A special economic zone is a geographic area to which a foreign investor is building a plant may bring goods and services for the production process without incurring customs duties, Uganda’s Minister for Finance and Economic Development Matia Kasaija said at a press conference on Monday.
"The Ugandan government through its policy objective of adopting free zone schemes seeks to increase Uganda’s export potential and diversify exports in the process, thereby reducing the current trade deficit.”
The government on Monday signed its first deal of this kind with ASB Group of Turkey, which has agreed to invest $600 million in a special economic zone.
Minister Kasaija said that the agreement “ushers in critical investment in manufacturing, agro business, particularly livestock and meat production in Uganda.”
“It will also provide for an array of investments in attendant industries such as leather and tanning, animal feed, and renewable energy among others.”
The investment, to be located in Uganda’s Central district of Nakaseke, will be accompanied by infrastructure development as well as the transfer of technology skills to farmers. “Furthermore the quality of products will improve greatly and the free zone will market our country as a credible investment destination,” the minister said.
The ASB business plan indicates that the special economic zone will attract over 200 business enterprises, create between 15-20,000 skilled and semi-skilled direct jobs for Ugandans, and about one million indirect jobs along the production chain.
The Finance Minister apologized for the long wait for this agreement to be made, as the Turkish company had started negotiations for the free zonein 2009.
Sedef Yavuzalp, Turkish ambassador to Uganda. describes the agreement as a symbol of the close relationship between Turkey and Uganda. “I think this will be one of the most important investments to benefit the Ugandan economy, the Ugandan people and the Turkish people.”

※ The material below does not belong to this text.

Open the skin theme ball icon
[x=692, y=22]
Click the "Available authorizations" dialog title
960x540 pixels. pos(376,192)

“This project will generate $4 billion annually for Uganda when they have exports production at full capacity,” Yavuzalp said.
The project is also expected to produce 700 MW of electricity in the free zone.

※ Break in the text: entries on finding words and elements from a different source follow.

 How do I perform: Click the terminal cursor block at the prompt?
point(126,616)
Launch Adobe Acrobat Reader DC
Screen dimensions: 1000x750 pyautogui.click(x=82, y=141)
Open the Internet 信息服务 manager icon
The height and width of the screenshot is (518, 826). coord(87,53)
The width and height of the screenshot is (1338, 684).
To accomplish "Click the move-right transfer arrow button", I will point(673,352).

The ASB Group of Companies Chairman Sitki Ayan despite the fact petroleum production is one of the main economic subjects in Uganda, “For us agriculture, livestock and animal husbandry will be our main focus.”
Sitki said they hope to improve the quality of products for export from local producers and generate profit for both sides.

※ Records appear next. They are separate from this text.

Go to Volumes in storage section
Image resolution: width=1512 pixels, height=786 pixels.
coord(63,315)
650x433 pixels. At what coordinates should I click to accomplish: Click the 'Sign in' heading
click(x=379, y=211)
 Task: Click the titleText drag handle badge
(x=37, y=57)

“We are going to focus on electricity, factories, agriculture and invest directly, for example we are planning to invest in livestock, coffee, and cotton and put up processing plants. We will also invite other investors.”
Failure to meet International standards has limited the scope of Ugandan beef exports to within the East African region, but Sitki said: “When we establish our system, Uganda will be able to easily export to Turkey, Iran and other European countries.”
The ASB Group of Companies has previously signed economic free zones with Egypt, Senegal and Ghana.